-- Start Working data --

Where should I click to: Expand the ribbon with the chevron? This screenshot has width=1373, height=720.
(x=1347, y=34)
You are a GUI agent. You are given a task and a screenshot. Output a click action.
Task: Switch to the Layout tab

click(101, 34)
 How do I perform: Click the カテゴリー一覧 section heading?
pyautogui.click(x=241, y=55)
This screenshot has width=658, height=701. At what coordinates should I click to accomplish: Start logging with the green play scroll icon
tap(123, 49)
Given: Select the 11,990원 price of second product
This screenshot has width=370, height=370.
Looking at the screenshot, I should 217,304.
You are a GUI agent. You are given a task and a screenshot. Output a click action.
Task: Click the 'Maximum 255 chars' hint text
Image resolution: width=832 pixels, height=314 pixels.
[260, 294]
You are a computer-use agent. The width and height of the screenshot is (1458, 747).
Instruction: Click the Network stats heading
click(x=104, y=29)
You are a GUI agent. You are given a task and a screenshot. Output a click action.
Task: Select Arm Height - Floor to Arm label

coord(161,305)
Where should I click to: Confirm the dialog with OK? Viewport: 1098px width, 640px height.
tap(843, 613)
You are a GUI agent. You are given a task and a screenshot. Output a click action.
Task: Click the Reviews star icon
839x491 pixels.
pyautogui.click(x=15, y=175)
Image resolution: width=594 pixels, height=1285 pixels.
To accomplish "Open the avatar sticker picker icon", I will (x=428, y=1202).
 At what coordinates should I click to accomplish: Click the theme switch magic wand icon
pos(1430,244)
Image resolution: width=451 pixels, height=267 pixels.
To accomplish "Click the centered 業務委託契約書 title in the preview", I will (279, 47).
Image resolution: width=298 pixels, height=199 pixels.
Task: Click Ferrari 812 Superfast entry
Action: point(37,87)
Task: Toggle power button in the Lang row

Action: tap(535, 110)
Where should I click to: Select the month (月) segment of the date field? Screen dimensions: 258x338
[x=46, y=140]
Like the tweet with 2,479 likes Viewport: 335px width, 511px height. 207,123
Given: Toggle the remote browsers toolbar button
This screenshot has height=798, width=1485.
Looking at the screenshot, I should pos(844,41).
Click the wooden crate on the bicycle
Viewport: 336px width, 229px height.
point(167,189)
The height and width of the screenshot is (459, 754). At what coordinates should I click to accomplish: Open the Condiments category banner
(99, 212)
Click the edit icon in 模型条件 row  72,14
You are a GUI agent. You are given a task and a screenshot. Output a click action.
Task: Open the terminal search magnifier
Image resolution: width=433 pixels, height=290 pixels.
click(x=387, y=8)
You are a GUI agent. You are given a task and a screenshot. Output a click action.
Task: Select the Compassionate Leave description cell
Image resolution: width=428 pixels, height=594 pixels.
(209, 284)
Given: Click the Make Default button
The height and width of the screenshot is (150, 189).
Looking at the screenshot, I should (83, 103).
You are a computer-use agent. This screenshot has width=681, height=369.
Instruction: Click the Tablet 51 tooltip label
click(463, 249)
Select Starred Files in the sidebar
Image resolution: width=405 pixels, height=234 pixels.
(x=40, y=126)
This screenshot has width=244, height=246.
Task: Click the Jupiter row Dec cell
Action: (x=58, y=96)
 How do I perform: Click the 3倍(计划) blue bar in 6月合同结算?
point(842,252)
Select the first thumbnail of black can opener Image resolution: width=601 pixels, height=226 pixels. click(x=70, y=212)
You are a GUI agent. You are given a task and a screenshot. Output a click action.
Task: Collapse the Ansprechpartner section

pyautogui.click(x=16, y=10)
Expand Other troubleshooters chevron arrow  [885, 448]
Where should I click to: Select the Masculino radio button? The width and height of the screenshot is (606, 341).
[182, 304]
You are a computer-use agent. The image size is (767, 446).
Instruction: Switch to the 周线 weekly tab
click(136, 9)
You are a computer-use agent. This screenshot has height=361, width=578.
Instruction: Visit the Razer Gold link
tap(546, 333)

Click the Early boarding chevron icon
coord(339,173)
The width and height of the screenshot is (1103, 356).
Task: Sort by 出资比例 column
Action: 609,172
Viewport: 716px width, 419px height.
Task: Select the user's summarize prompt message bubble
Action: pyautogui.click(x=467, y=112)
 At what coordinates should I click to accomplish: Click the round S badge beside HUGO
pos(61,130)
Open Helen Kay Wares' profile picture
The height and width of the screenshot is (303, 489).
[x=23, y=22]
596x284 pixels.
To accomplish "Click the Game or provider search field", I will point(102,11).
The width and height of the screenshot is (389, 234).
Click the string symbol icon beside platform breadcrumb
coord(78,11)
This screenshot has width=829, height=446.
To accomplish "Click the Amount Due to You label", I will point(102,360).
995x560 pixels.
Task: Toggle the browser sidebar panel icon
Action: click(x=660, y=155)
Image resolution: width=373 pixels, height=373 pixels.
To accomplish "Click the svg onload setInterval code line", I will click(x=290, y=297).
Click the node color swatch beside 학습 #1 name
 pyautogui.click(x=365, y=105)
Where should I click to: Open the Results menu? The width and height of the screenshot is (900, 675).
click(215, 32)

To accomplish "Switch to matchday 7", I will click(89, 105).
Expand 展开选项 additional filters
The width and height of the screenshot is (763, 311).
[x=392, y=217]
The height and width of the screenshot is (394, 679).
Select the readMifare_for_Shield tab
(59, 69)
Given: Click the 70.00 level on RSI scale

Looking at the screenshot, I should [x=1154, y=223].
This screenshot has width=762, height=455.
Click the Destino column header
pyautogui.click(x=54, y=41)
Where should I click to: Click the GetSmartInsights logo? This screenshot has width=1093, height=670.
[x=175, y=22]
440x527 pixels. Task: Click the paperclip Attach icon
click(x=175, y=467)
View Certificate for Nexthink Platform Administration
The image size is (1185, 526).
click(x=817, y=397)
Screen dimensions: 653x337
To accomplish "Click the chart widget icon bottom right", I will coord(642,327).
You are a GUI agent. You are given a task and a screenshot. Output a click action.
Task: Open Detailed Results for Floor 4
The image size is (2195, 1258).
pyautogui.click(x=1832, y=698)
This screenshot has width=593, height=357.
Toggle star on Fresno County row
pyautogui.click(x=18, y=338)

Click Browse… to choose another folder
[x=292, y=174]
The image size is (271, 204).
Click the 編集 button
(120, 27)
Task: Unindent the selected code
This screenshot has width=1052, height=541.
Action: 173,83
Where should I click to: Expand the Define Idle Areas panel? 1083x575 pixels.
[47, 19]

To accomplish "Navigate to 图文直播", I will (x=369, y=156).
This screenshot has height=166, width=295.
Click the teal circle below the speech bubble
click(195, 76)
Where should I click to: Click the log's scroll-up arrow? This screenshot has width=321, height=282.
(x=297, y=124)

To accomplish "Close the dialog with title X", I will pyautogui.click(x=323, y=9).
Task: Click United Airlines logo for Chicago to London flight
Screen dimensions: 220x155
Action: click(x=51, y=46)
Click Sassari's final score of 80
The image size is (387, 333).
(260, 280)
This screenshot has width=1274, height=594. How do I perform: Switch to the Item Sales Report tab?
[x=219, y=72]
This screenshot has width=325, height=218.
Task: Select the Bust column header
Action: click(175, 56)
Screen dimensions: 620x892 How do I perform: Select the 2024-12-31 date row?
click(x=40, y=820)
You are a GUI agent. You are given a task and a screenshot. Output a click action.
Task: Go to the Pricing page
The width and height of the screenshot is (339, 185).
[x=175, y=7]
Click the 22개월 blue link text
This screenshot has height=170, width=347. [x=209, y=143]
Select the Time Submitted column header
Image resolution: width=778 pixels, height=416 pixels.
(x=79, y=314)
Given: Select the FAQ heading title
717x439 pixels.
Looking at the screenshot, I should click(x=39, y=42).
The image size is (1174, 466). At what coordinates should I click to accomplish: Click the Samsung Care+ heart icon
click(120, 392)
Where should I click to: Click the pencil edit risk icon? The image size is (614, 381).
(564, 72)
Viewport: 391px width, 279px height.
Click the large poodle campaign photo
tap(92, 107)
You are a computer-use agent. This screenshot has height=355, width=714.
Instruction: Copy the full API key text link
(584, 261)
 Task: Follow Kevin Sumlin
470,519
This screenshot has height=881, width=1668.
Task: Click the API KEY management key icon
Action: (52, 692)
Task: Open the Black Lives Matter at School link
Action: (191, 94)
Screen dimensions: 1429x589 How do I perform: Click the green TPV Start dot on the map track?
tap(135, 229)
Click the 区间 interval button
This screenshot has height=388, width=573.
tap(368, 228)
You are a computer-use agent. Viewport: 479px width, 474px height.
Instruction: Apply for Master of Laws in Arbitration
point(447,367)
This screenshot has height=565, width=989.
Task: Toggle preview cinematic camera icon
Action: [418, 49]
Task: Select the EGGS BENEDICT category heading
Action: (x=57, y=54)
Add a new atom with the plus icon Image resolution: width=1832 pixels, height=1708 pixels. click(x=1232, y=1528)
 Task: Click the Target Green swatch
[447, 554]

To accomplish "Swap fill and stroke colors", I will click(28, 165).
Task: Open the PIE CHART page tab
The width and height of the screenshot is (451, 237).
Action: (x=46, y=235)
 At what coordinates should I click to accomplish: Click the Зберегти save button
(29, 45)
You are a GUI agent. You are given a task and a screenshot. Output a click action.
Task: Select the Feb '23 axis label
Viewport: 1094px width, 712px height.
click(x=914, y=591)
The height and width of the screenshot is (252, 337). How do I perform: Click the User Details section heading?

-- End Working data --

What to produce = Gather every line of the listing above that contains the string "bubble", paying attention to case.

Answer to the problem =
Task: Select the user's summarize prompt message bubble
Click the teal circle below the speech bubble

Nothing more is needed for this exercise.